Exercise prompt: Below are records; work out how many of their lines hold the string "agent" and give that number alone.

Entries shown:
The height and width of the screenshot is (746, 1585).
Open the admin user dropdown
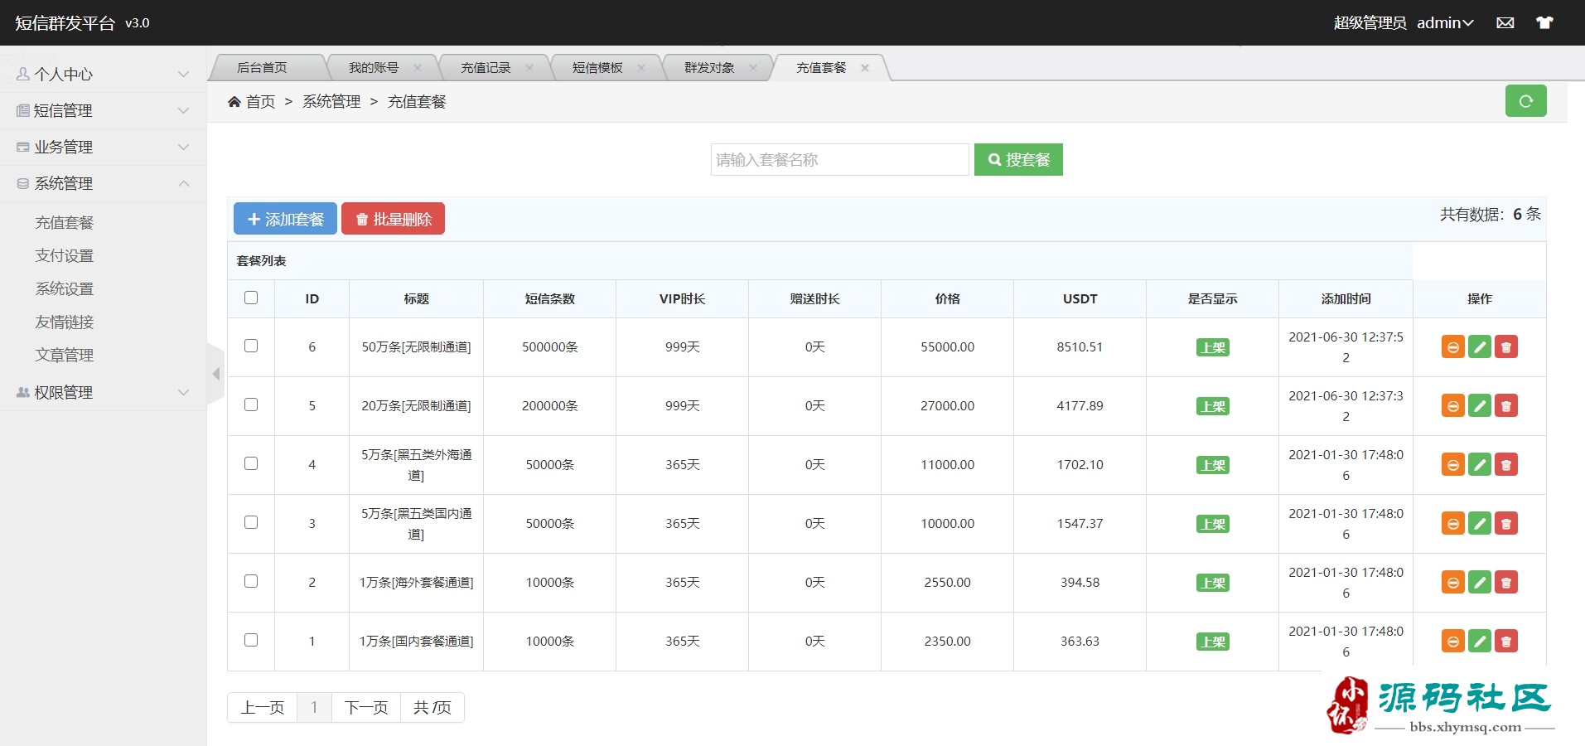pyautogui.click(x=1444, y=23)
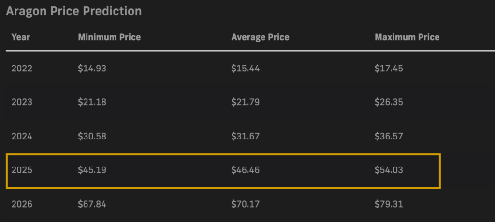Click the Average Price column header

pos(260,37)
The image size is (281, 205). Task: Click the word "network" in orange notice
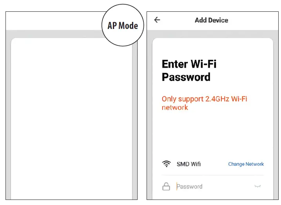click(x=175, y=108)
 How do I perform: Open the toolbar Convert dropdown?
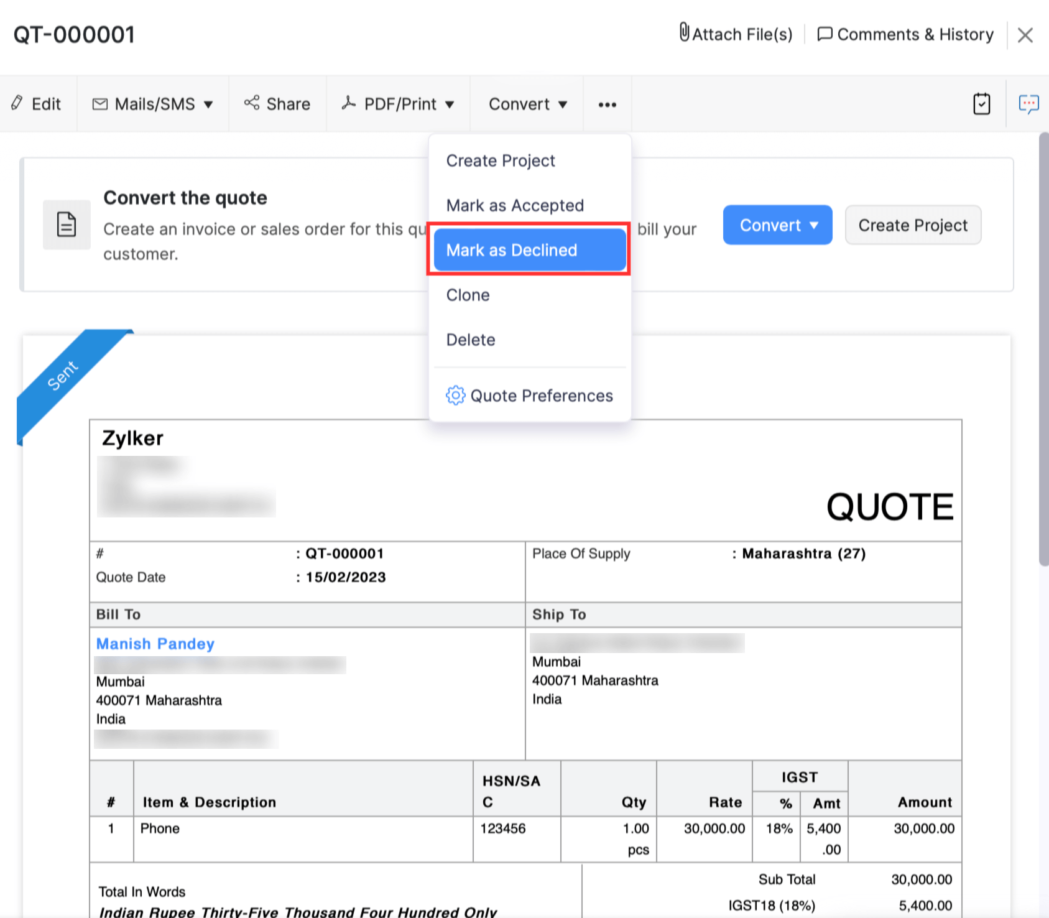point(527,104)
---
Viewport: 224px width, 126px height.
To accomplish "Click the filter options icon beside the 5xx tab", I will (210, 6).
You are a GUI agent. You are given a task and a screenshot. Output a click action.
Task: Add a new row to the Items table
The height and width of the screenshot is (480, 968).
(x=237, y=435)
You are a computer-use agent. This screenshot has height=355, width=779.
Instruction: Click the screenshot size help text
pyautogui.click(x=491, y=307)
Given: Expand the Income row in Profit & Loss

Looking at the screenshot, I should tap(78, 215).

Response: 2